Archive for the ‘picture composition’ Category

The book I read to research this post was Photography: Photography Lighting Hacks by Eric Adamo which is a very good book that I bought from kindle. This book primarily about landscape photography for the enthusiast. It is around 25 pages so is quite short. When you take a photograph you decide what the main thing in the photo is often called a subject and it needs to be a little off the centre. Many people divide the photo into thirds to get this effect. You need a mid-range DSLR camera preferably by Nikon or Canon and it needs to be rugged and have decent features. He suggests having a set of polarizing filters particularly good if the weather isn’t ideal.
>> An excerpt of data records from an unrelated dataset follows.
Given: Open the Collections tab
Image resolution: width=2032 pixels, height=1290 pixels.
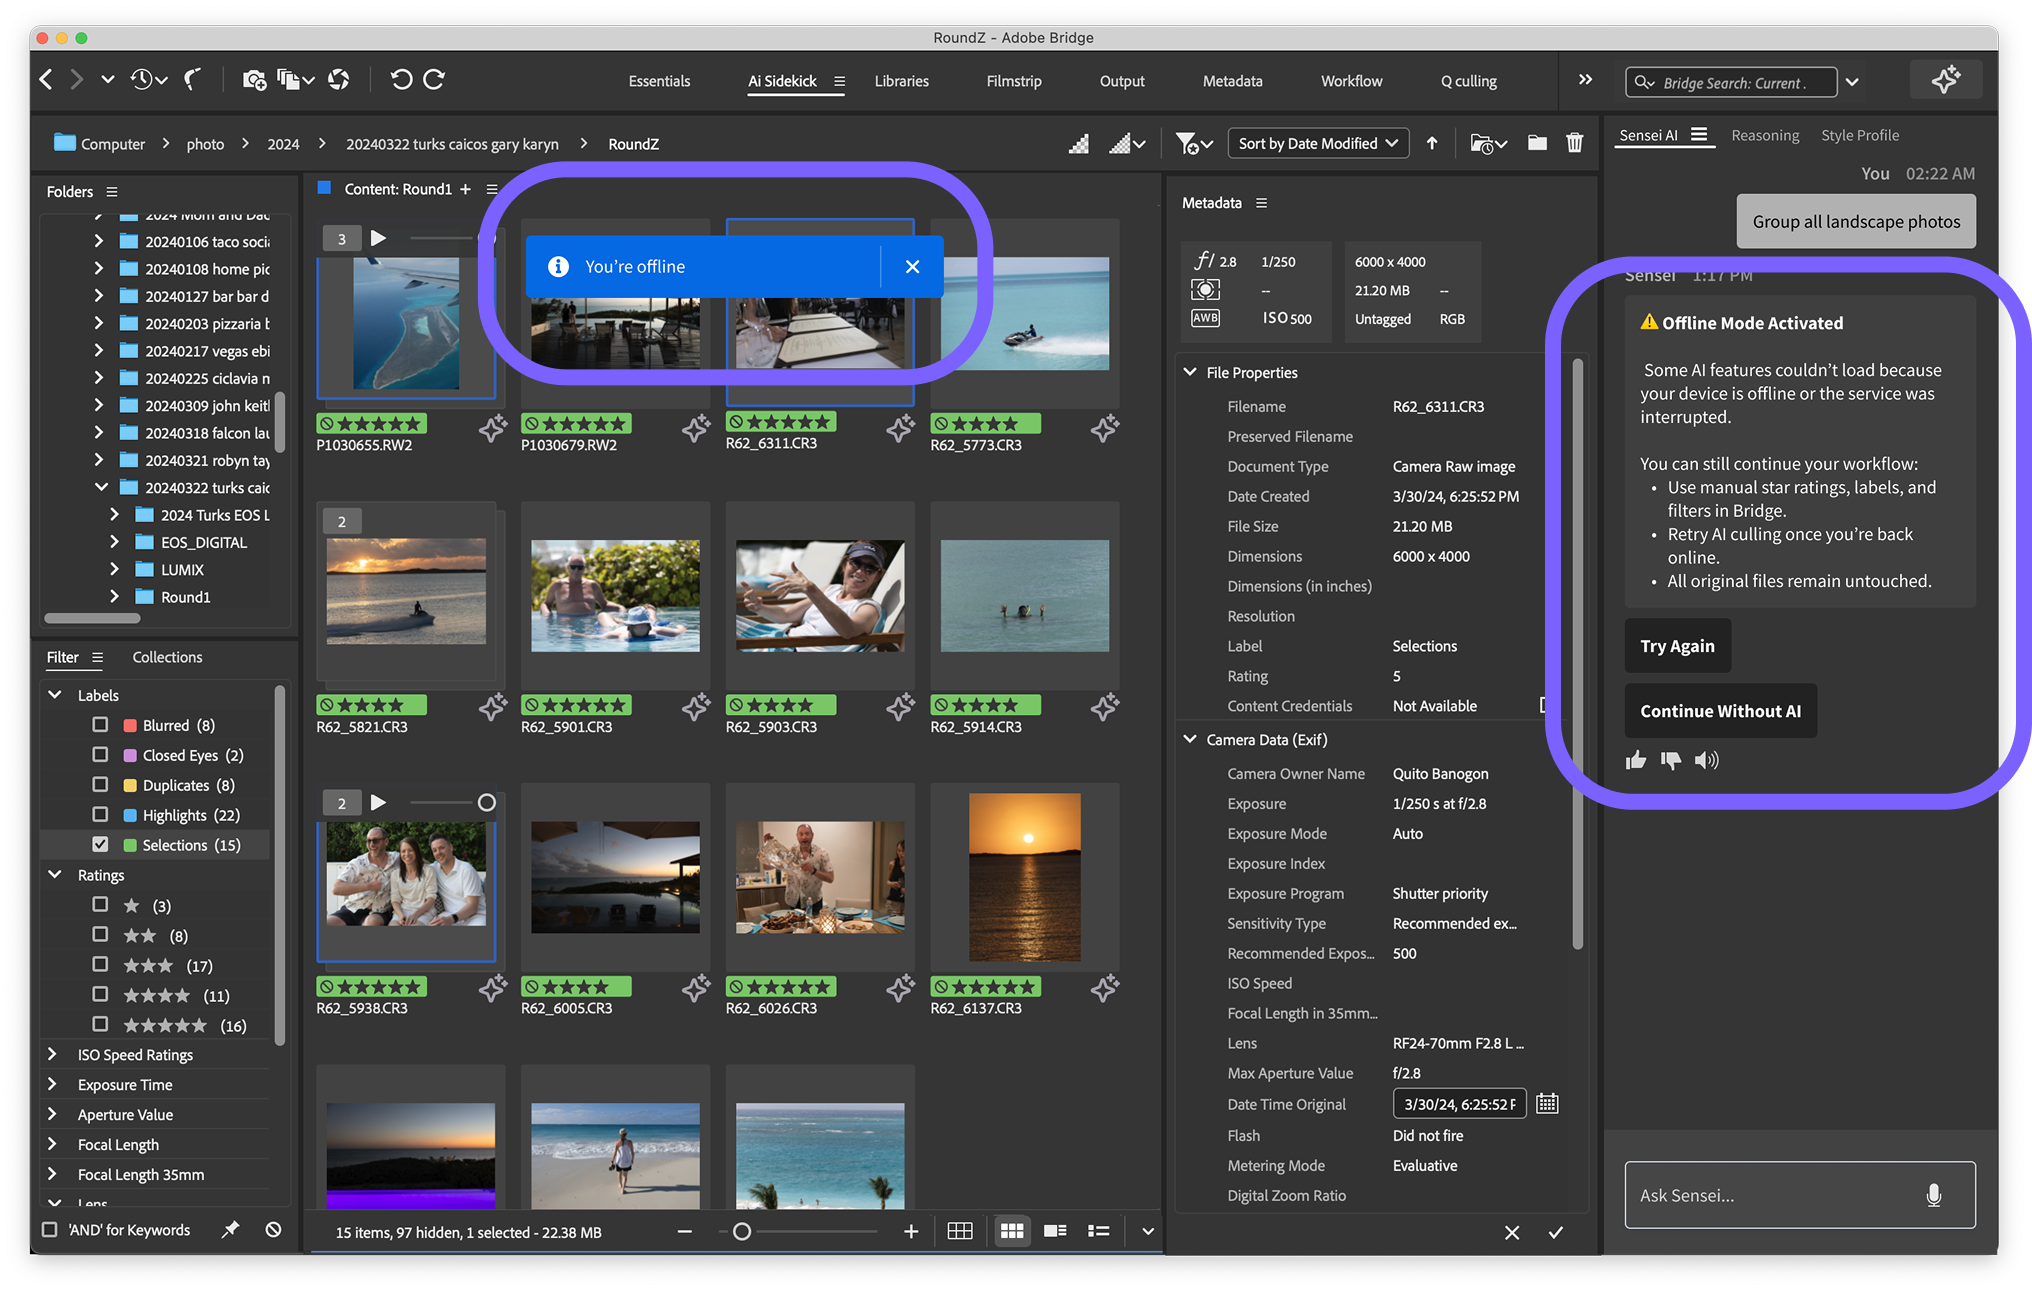Looking at the screenshot, I should coord(167,657).
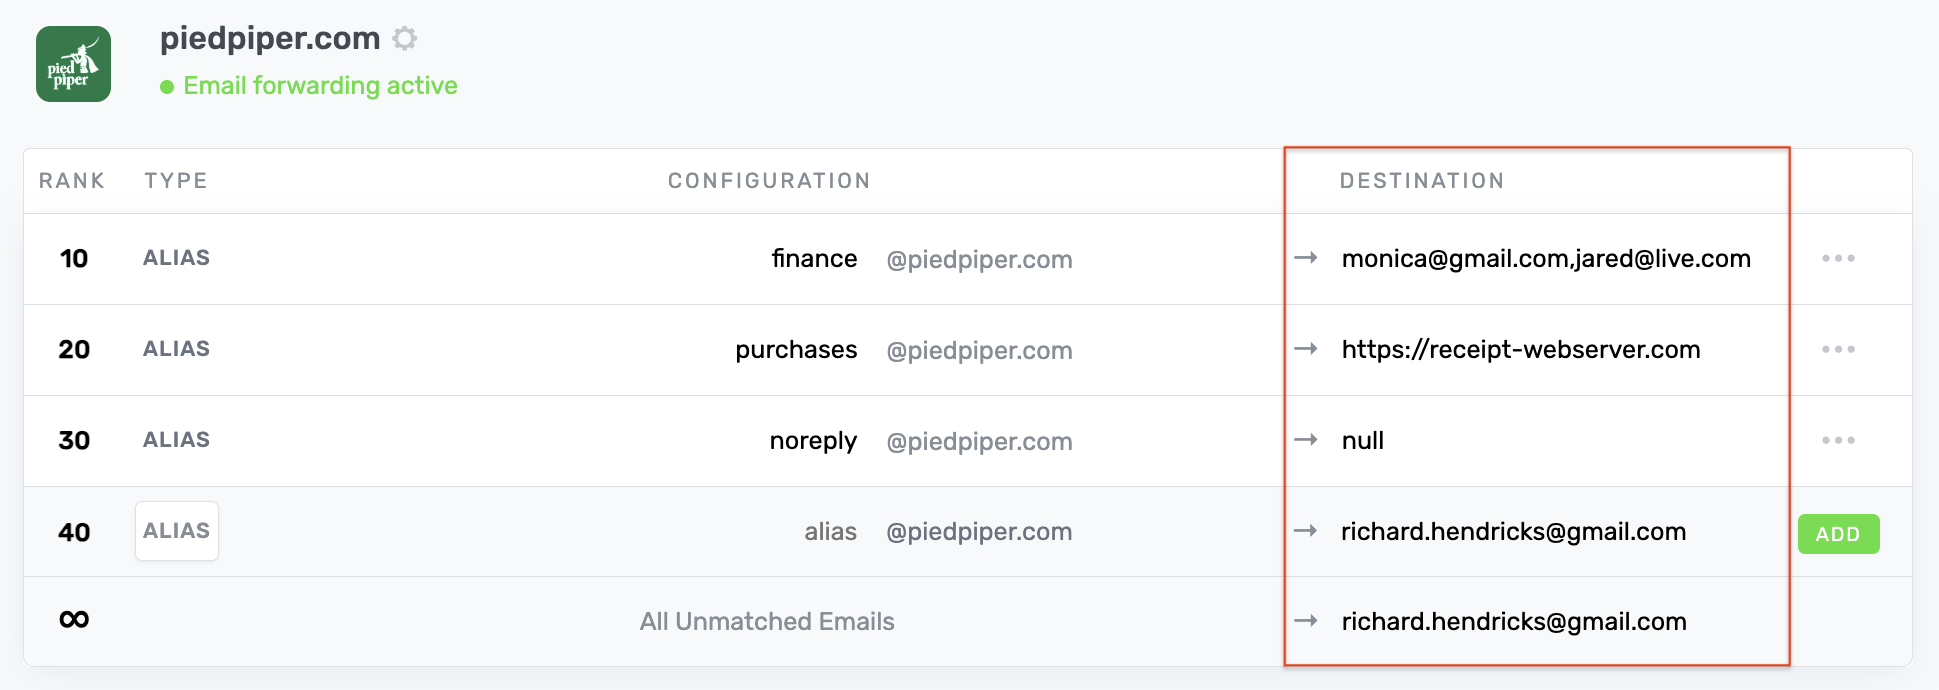Edit richard.hendricks@gmail.com destination in rank 40 row
Image resolution: width=1939 pixels, height=690 pixels.
pyautogui.click(x=1513, y=532)
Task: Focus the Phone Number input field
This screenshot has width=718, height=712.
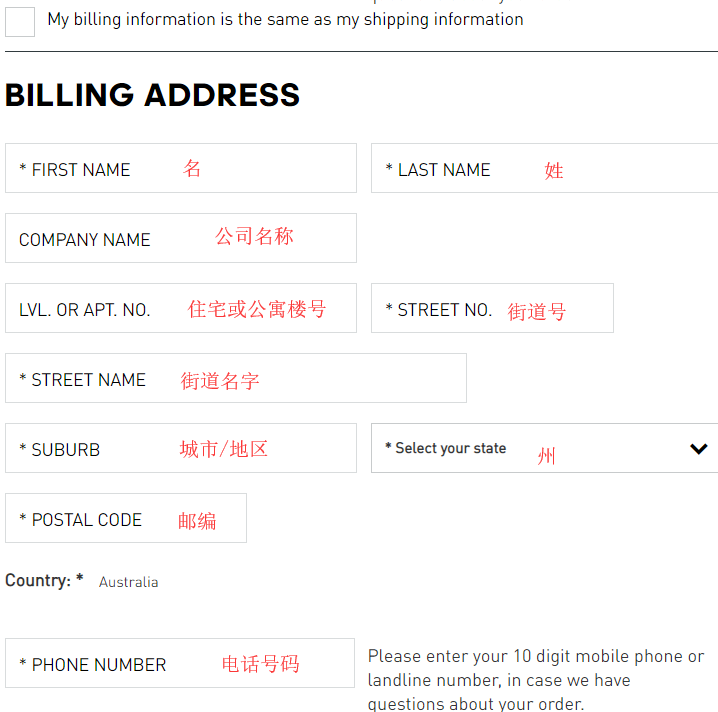Action: point(180,663)
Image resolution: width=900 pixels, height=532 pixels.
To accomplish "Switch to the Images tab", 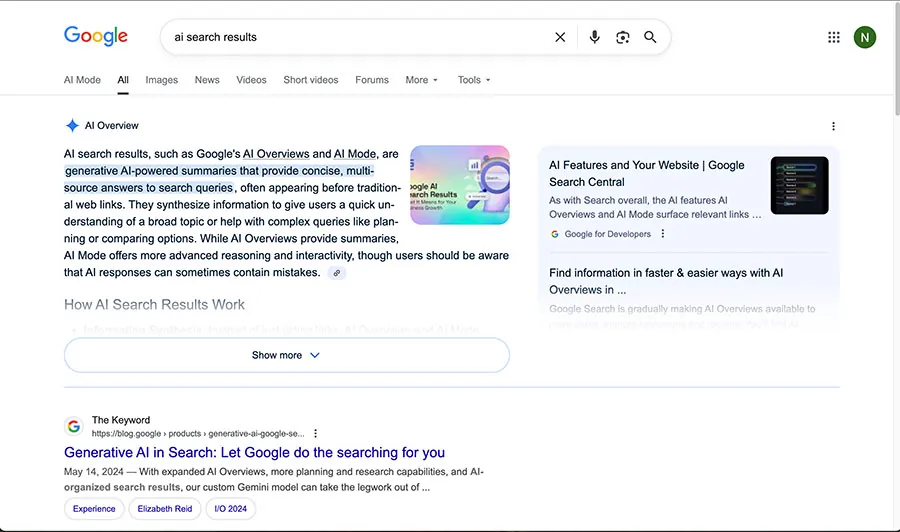I will pyautogui.click(x=161, y=80).
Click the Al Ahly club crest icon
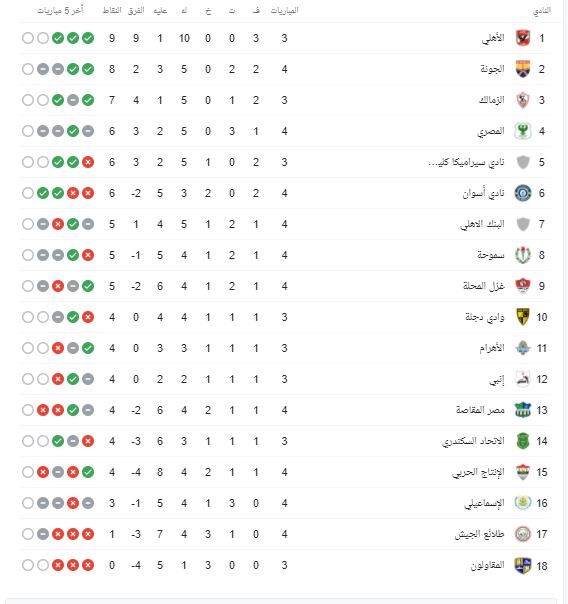This screenshot has height=604, width=568. click(x=523, y=38)

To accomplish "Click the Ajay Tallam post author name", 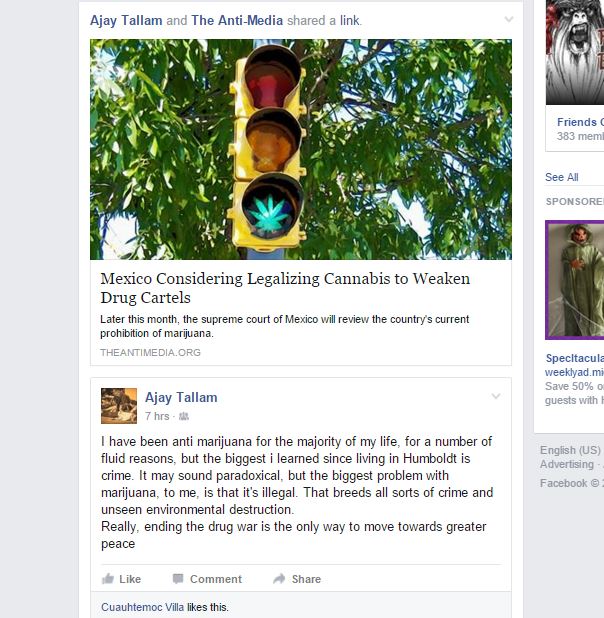I will [181, 397].
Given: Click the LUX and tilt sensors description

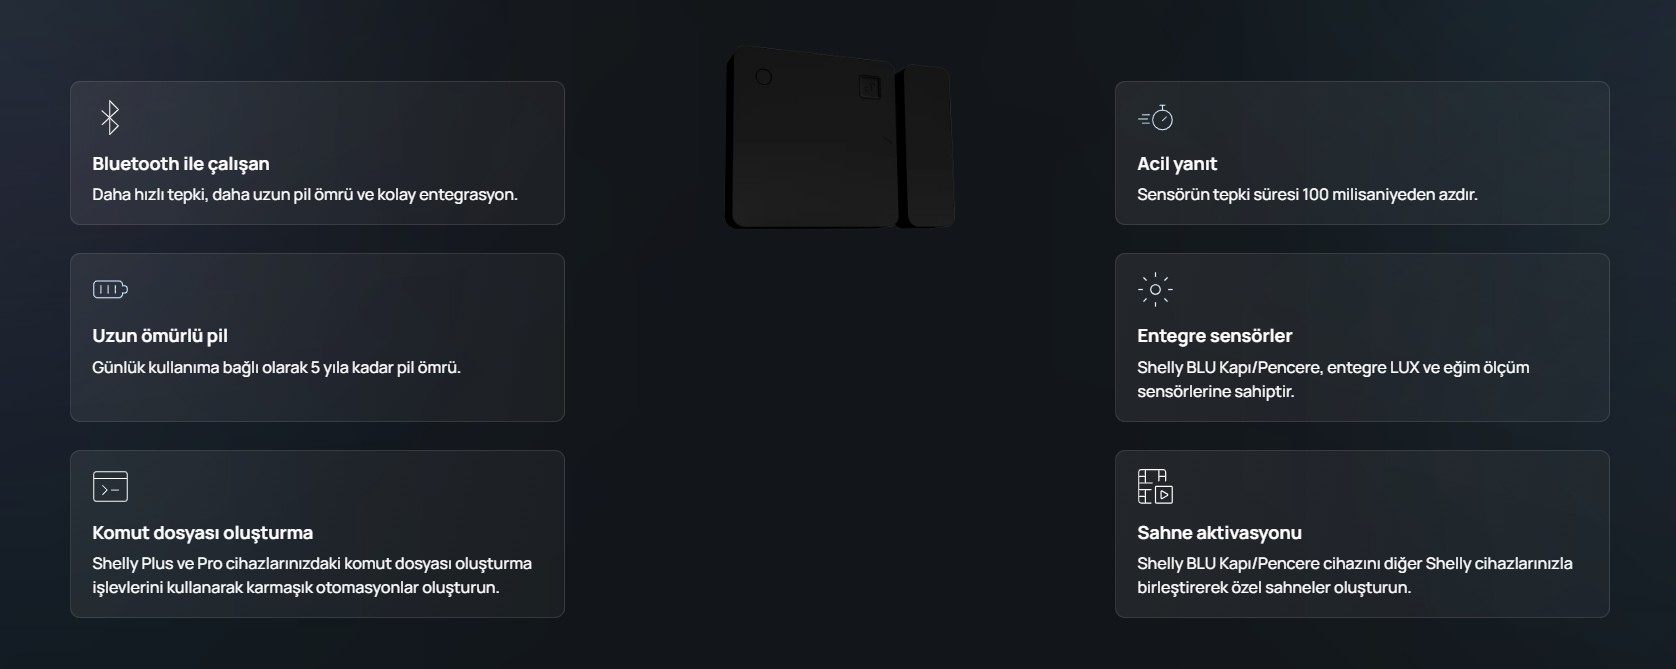Looking at the screenshot, I should (1333, 379).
You need to experiment with these. The ND type are good to start with. You need a tripod because sometimes you will have to take long exposures. The best thing you can do to learn photography is practice and experiment with different settings. If a photo is less than perfect you can always delete it. You also should get Photoshop and Photoshop Lightroom softwares. At the moment Adobe do quite reasonably priced cloud packages with these. Photoshop Lightroom is a photo archiving software that lets you store your photos and do simpler tasks like adjust light levels. For many people this maybe all you need. Photoshop is the industry standard photoediting software that lets you do virtually anything you could possibly imagine to a photo. Bear in mind there is a steep learning curve to this software but if you do learn it, it is definitely worthwhile. I did enjoy this book and do recommend it.